Not mentioned in the blog post, but noted in the book’s cataloguing record, is the bookplate. It shows the volume had been owned by the Rev. Dr. Myles Cooper, the president of King’s College. That institution later became Columbia University. It’s now located near the site of the fighting on 16 Sept 1776, but back then it was housed in one large building near modern New York City Hall.

If a volume from Cooper’s personal library was on “ye Field of Battle,” it had probably been looted from the college hall or his house. Cooper himself had fled America in May 1775. The college shut down, its building becoming a military hospital, so a lot of people might have had access.
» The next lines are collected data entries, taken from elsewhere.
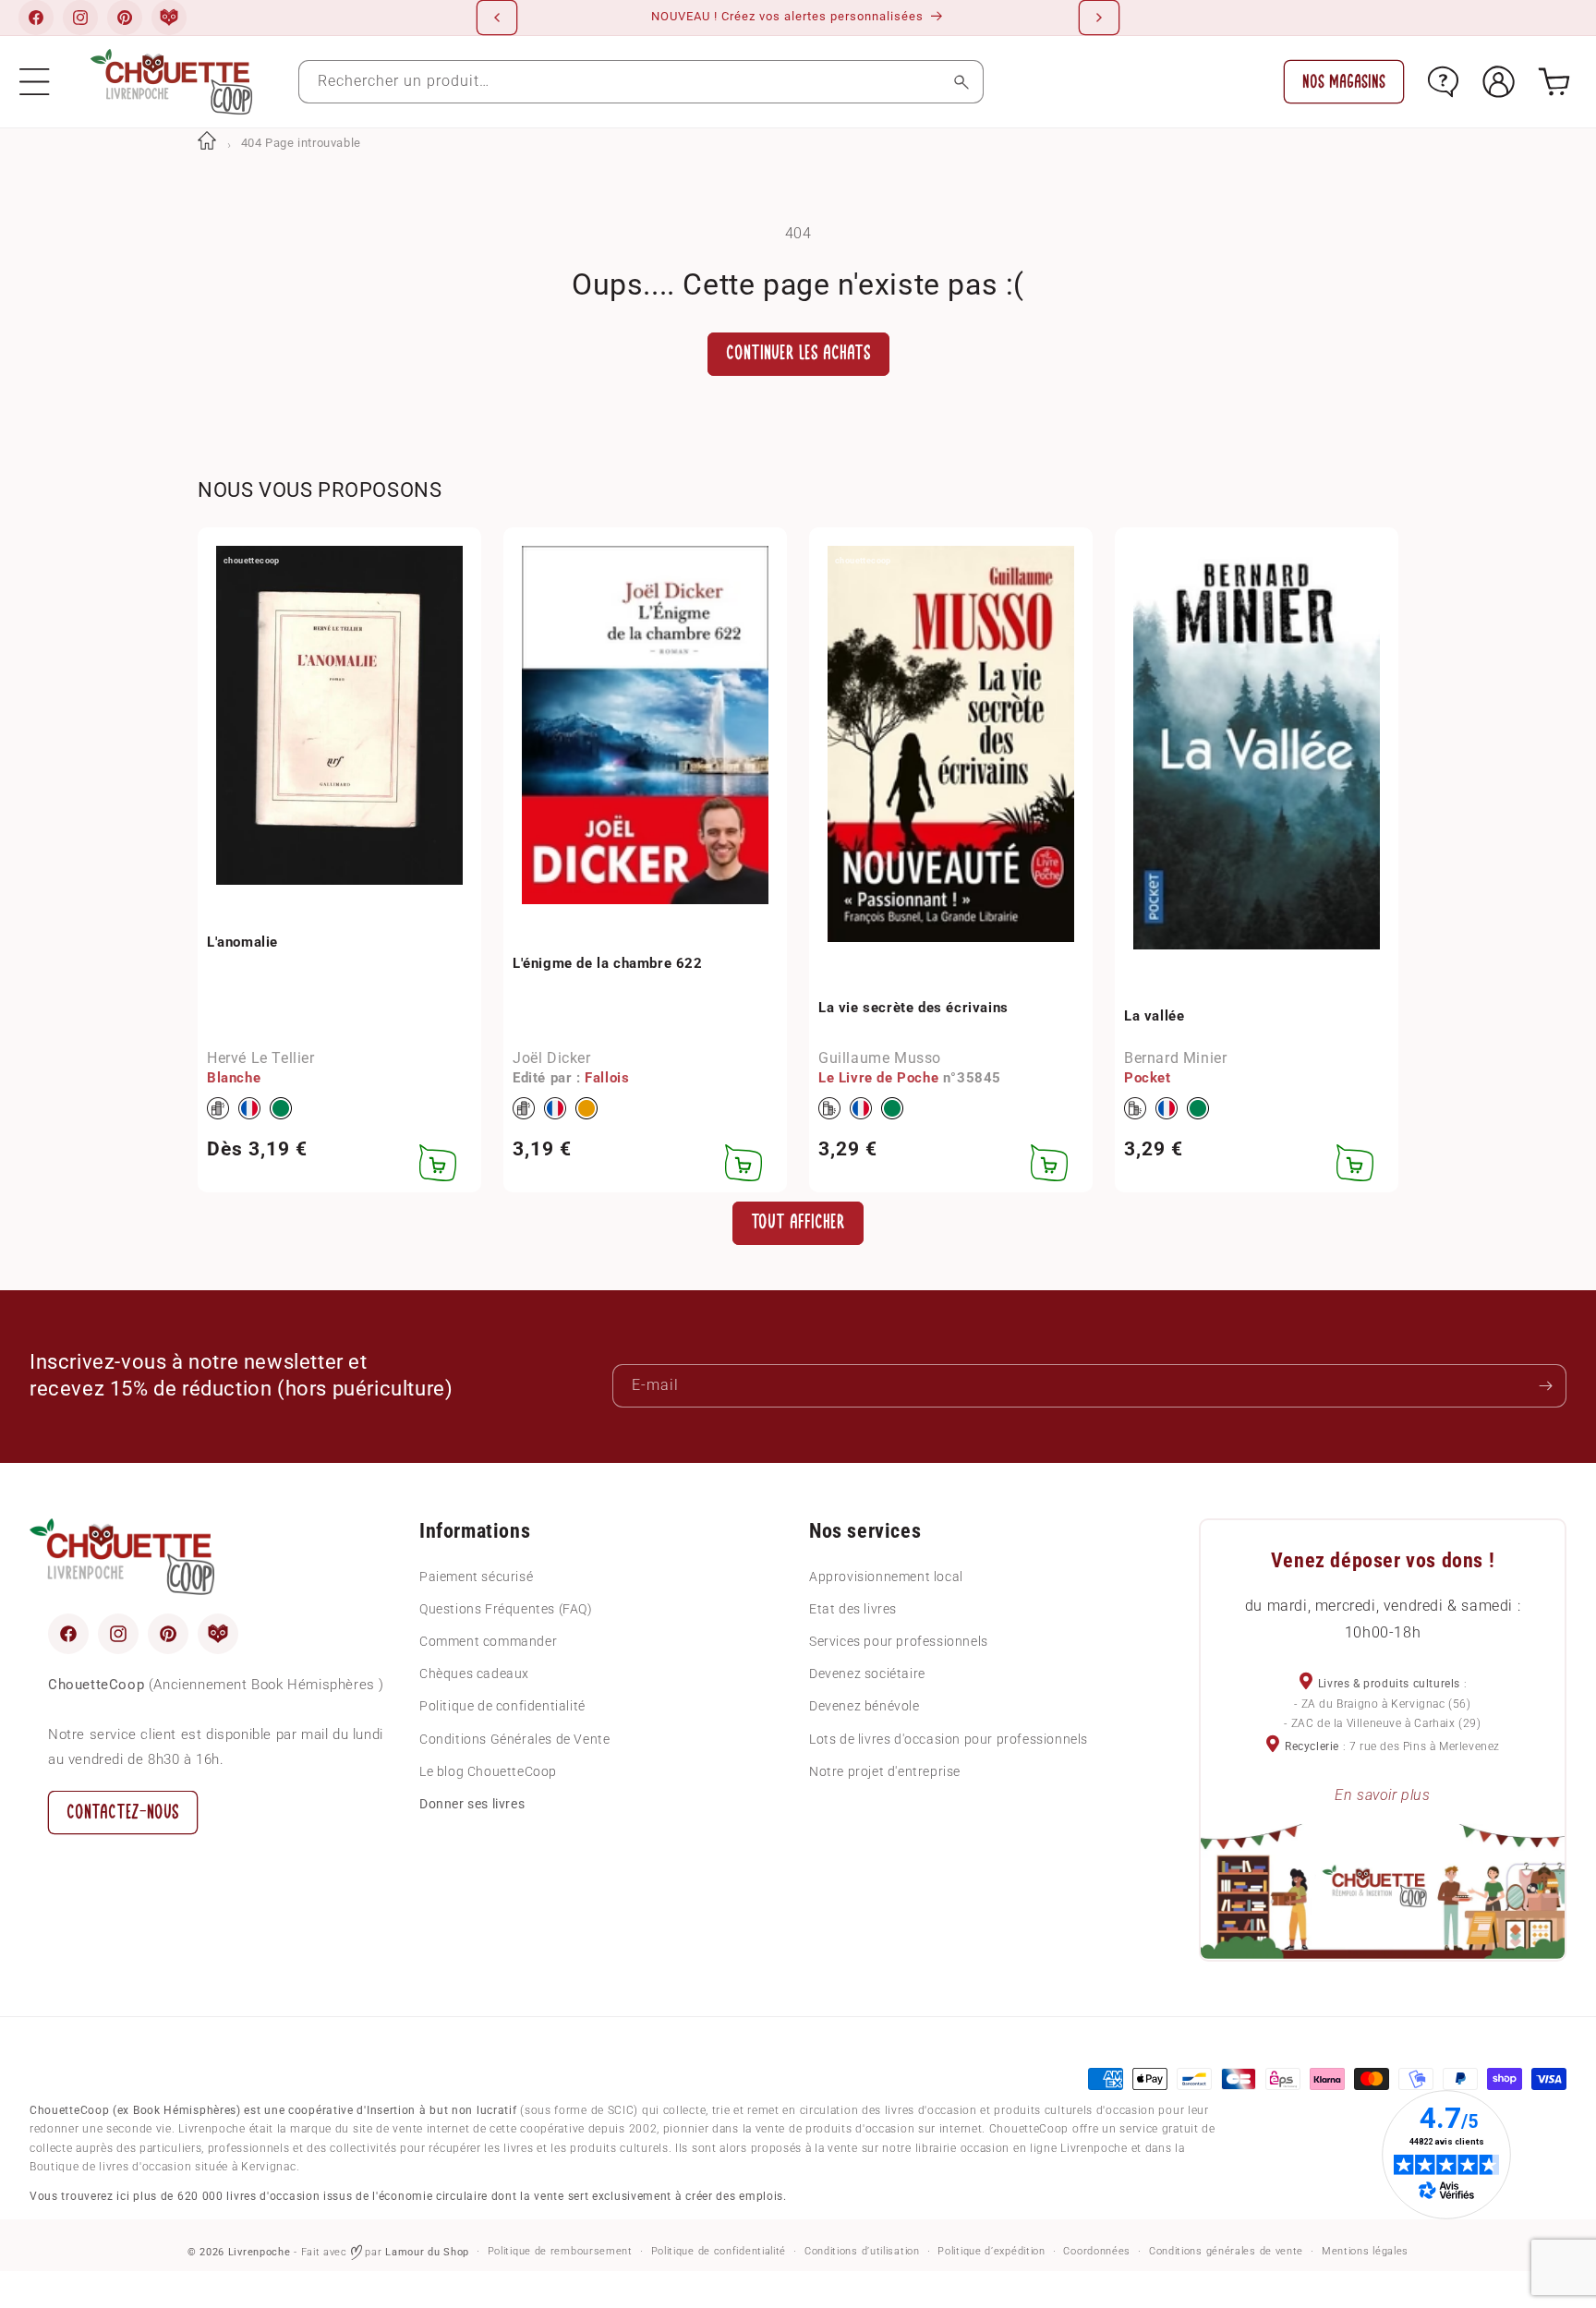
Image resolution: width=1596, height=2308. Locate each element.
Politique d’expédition (991, 2251)
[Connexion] (1498, 82)
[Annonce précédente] (497, 17)
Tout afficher (798, 1222)
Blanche (233, 1077)
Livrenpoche (259, 2252)
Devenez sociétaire (867, 1673)
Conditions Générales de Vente (514, 1738)
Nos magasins (1343, 81)
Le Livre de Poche (878, 1077)
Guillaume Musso (879, 1058)
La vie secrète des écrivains (913, 1006)
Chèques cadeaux (474, 1673)
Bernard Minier (1175, 1058)
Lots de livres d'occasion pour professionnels (948, 1738)
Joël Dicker (552, 1058)
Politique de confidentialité (502, 1705)
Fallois (607, 1077)
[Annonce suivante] (1099, 17)
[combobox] (641, 82)
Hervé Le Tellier (261, 1058)
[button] (34, 82)
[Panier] (1554, 82)
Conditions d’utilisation (862, 2251)
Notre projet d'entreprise (885, 1770)
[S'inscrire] (1545, 1386)
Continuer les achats (798, 353)
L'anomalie (242, 941)
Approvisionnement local (886, 1575)
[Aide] (1443, 82)
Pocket (1147, 1077)
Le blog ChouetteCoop (488, 1770)
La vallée (1154, 1016)
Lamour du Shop (427, 2252)
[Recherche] (962, 82)
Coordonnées (1096, 2251)
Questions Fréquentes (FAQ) (506, 1608)
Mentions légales (1365, 2251)
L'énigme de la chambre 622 (608, 963)
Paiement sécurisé (476, 1575)
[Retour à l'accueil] (207, 143)
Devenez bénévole (864, 1705)
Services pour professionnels (898, 1641)
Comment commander (488, 1641)
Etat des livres (853, 1608)
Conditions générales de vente (1226, 2251)
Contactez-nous (122, 1811)
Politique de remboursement (560, 2251)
An American soldier or civilian might have taken the book and then dropped it on the retreat north, where a British soldier picked it up.

Sunday, July 03, 2016

New Words from Richard Henry Lee

The American Antiquarian Society just announced that retiree Kathy Major, back in the archive as a volunteer, had identified three previously unknown letters from Richard Henry Lee.

Lee is best recalled for having proposed independence at the Continental Congress in 1776, but he was active from the Stamp Act crisis of 1765 (on both sides) to presiding over the Congress in 1784-85 to the first U.S. Senate in 1789.

The society’s blog explains:
The letters were donated to AAS almost thirty years ago by Mrs. Allan Carr McIntyre of Watertown, Massachusetts, and contain much valuable information about the military progress (or lack thereof) of the American Revolution from 1776 to 1778. Written in Philadelphia, all three were addressed to Col. John Page (1744-1808), then serving as lieutenant governor of Virginia.
Lee wrote the letters on 23 Sept 1776, 10 Oct 1777, and 7 Sept 1778. Those dates were, respectively, soon after the Battle of Brooklyn, soon after the Battles of Brandywine and Germantown, and soon after the Battle of Rhode Island. In other words, not at high points of the war from the American side.

Yet Lee emphasized the positive. Despite the “northern militias…immensely expensive and utterly useless,” he wrote, the Continental Army was ready to stop the British forces at Harlem Heights (which it did, but only for a couple of weeks). “We heard yesterday from Lake Champlain and have the pleasure to find things there in a safe situation for this Campaign at least,” that 1776 letter concluded.

In 1777 Lee treated Germantown as a near-victory, but he was writing from York, Pennsylvania, because the Congress had had to flee from Philadelphia. The Valley Forge winter was ahead. (News of Saratoga hadn’t reached York yet or Lee would surely have emphasized it.)

About the 1778 fighting in Rhode Island, Lee wrote, “Victory declared in our favor, the enemy being driven from the field in great disorder.” Of course the goal of the American campaign had been to drive the British out of Newport, and the British were still there. But victory was declared.